**PROBLEM DETAILS:**
Copy out every line from the one containing "Describe the element" down through the one containing "at that location.", keeping them word for word, and leave the pictures out.

**RECORD EXCERPTS:**
(begin)

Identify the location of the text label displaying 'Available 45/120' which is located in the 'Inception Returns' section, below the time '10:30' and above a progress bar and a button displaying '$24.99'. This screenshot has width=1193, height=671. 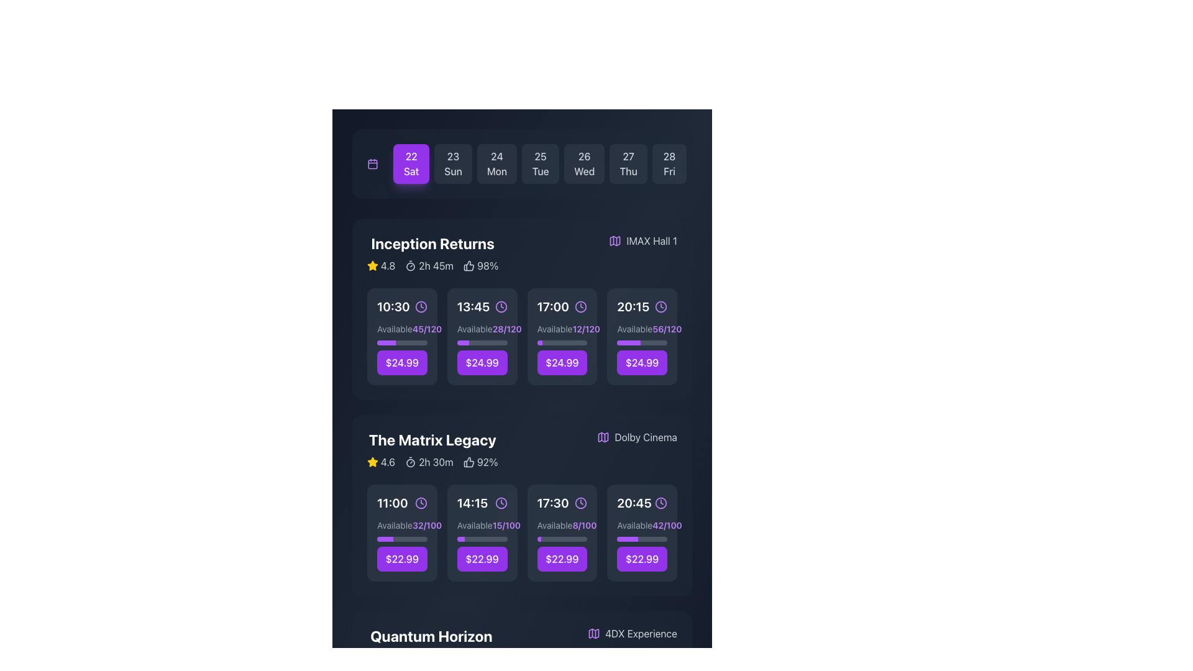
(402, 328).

(end)
(begin)

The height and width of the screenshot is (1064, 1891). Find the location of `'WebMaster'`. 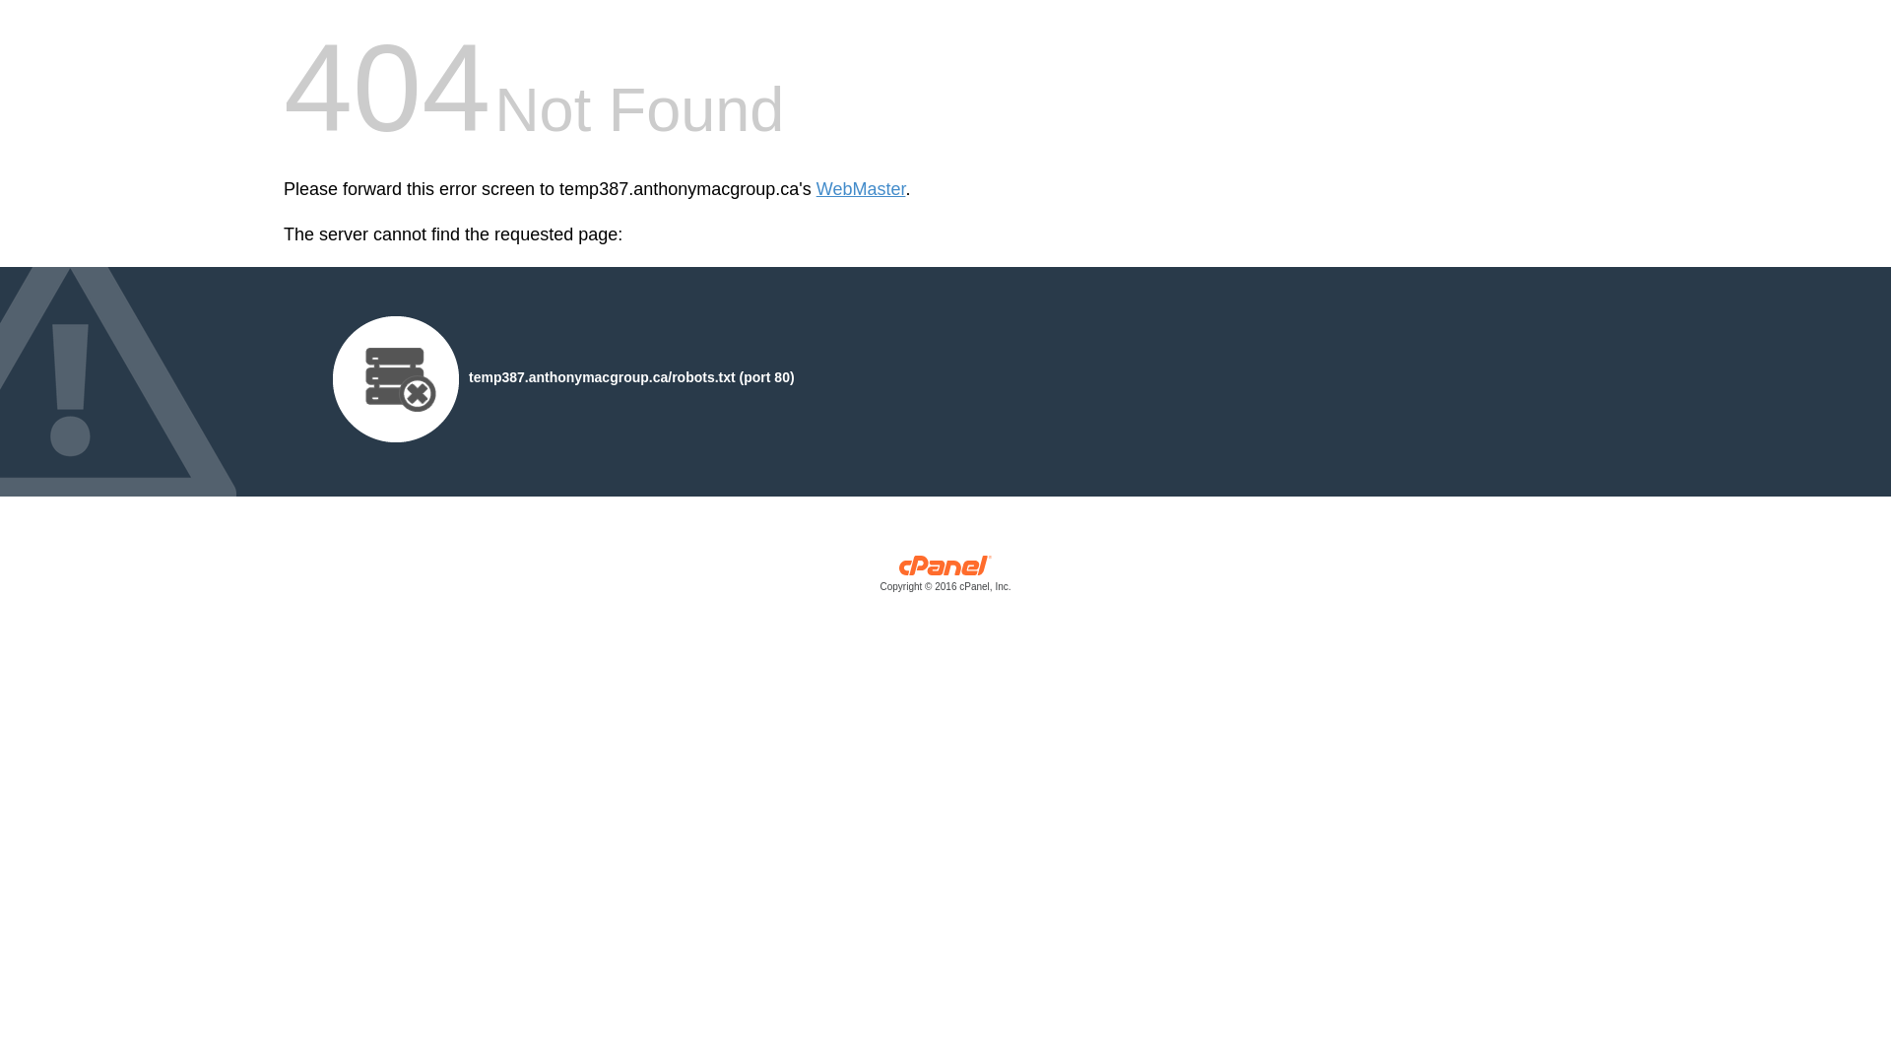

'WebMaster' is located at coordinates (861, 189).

(end)
(begin)

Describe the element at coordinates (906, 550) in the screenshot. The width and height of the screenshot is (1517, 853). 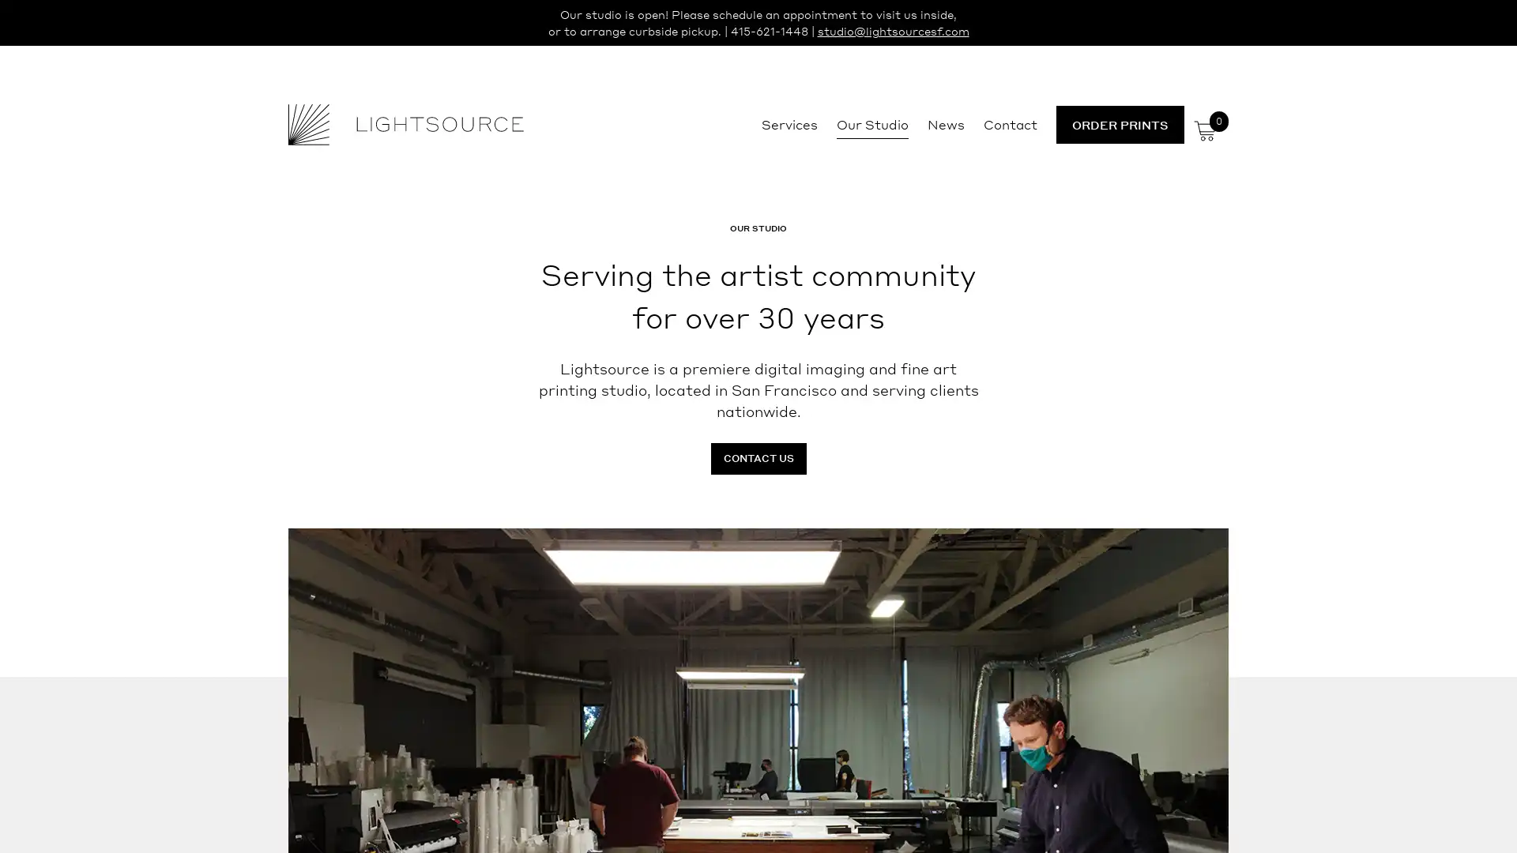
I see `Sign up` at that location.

(end)

**CORRECT RESPONSE:**
Describe the element at coordinates (906, 550) in the screenshot. The width and height of the screenshot is (1517, 853). 
I see `Sign up` at that location.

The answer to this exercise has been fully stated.